»»

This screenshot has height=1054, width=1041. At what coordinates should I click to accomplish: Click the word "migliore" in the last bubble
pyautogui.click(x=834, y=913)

««
»»

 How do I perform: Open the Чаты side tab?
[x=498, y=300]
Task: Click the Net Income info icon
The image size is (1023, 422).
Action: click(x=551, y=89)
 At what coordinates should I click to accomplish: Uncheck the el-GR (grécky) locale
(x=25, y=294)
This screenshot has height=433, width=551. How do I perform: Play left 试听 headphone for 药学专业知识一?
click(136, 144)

««

• Task brief:
Reproduce the data word for word, everything from the line containing "How do I perform: Open the Чаты side tab?" down to the line containing "(x=25, y=294)", both of those lines included, and output nothing else.

• Solution to the exercise:
 How do I perform: Open the Чаты side tab?
[x=498, y=300]
Task: Click the Net Income info icon
The image size is (1023, 422).
Action: click(x=551, y=89)
 At what coordinates should I click to accomplish: Uncheck the el-GR (grécky) locale
(x=25, y=294)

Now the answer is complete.